▸ **WHAT YOU SHOULD DO**: Would you give the listing again exactly, without its images?

▸ **DATA EXCERPTS**:
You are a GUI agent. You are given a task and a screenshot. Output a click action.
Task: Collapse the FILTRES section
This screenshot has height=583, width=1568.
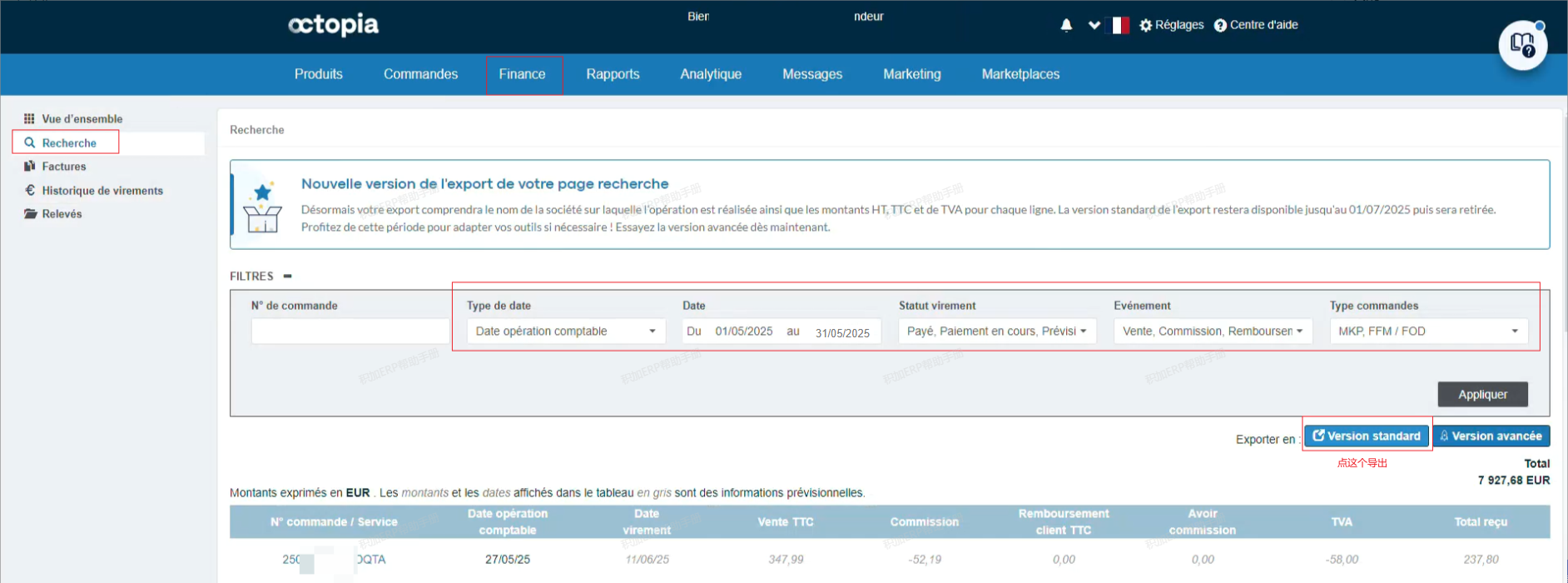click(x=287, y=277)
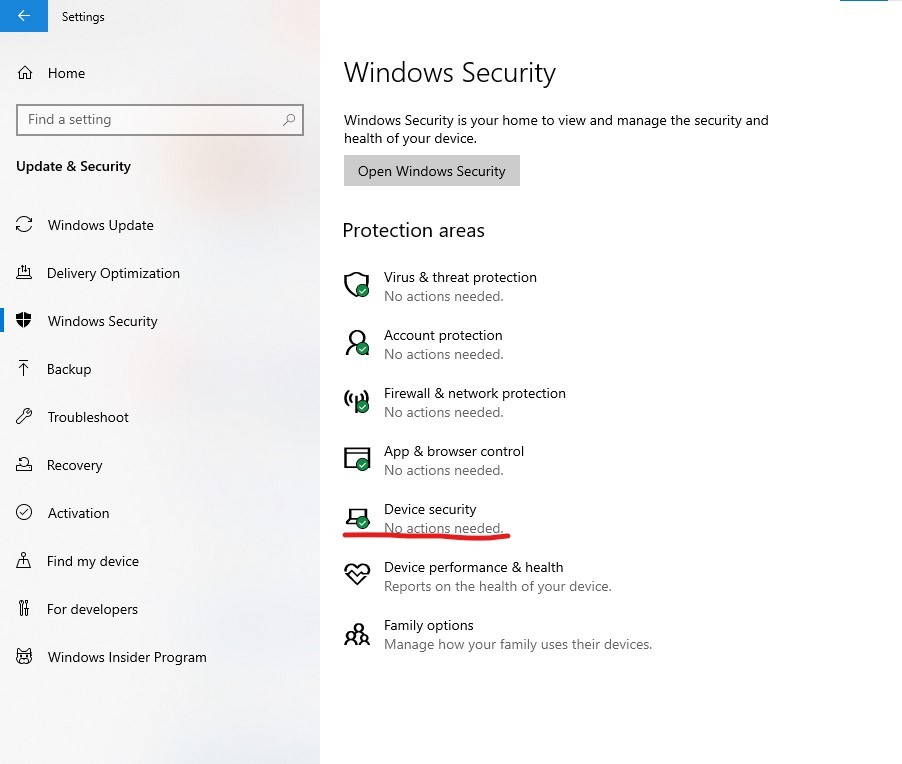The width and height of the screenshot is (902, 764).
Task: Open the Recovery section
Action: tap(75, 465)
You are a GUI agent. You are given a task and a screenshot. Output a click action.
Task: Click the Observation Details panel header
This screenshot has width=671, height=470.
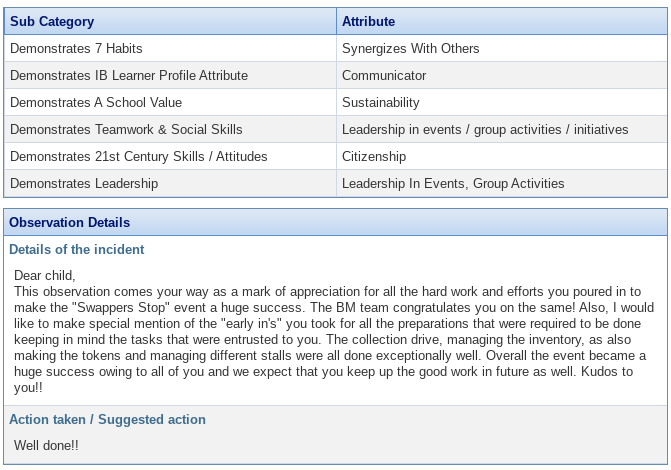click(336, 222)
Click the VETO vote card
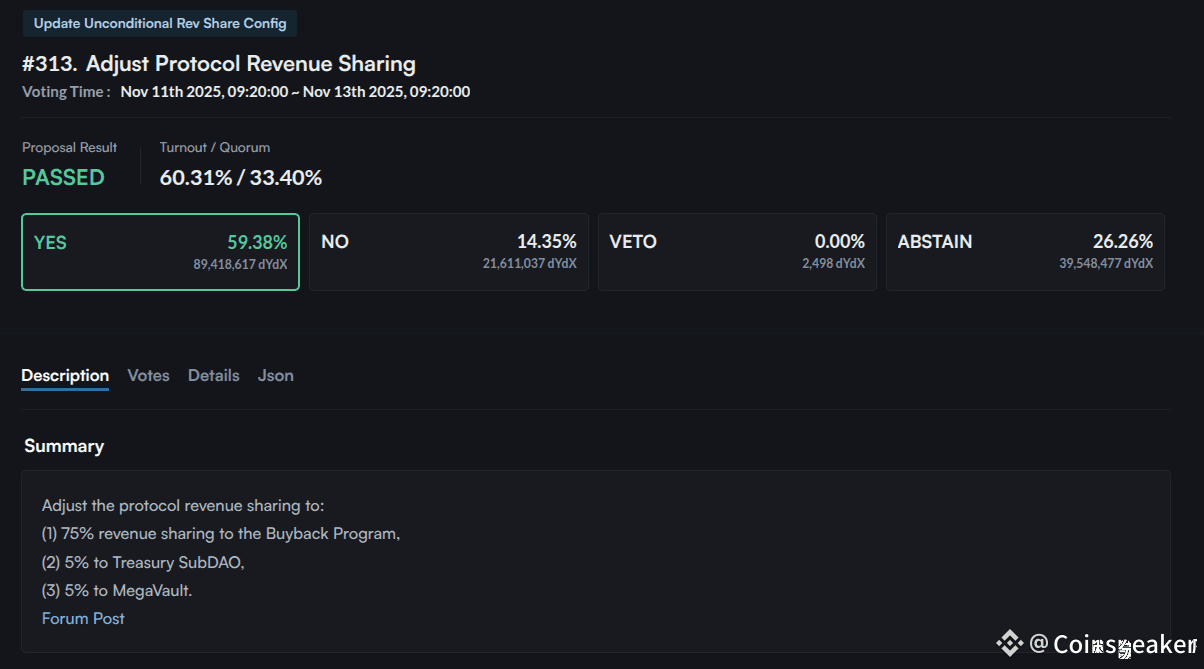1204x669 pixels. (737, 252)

▸ **EXERCISE RESPONSE**:
You are a GUI agent. You are given a task and a screenshot. Output a click action.
Task: Collapse the FILTRES section
This screenshot has height=583, width=1568.
click(x=287, y=277)
The width and height of the screenshot is (902, 764).
Task: Open the Recovery section
Action: tap(75, 465)
You are a GUI agent. You are given a task and a screenshot. Output a click action.
Task: Click the Observation Details panel header
This screenshot has width=671, height=470.
click(336, 222)
Click the VETO vote card
1204x669 pixels. (737, 252)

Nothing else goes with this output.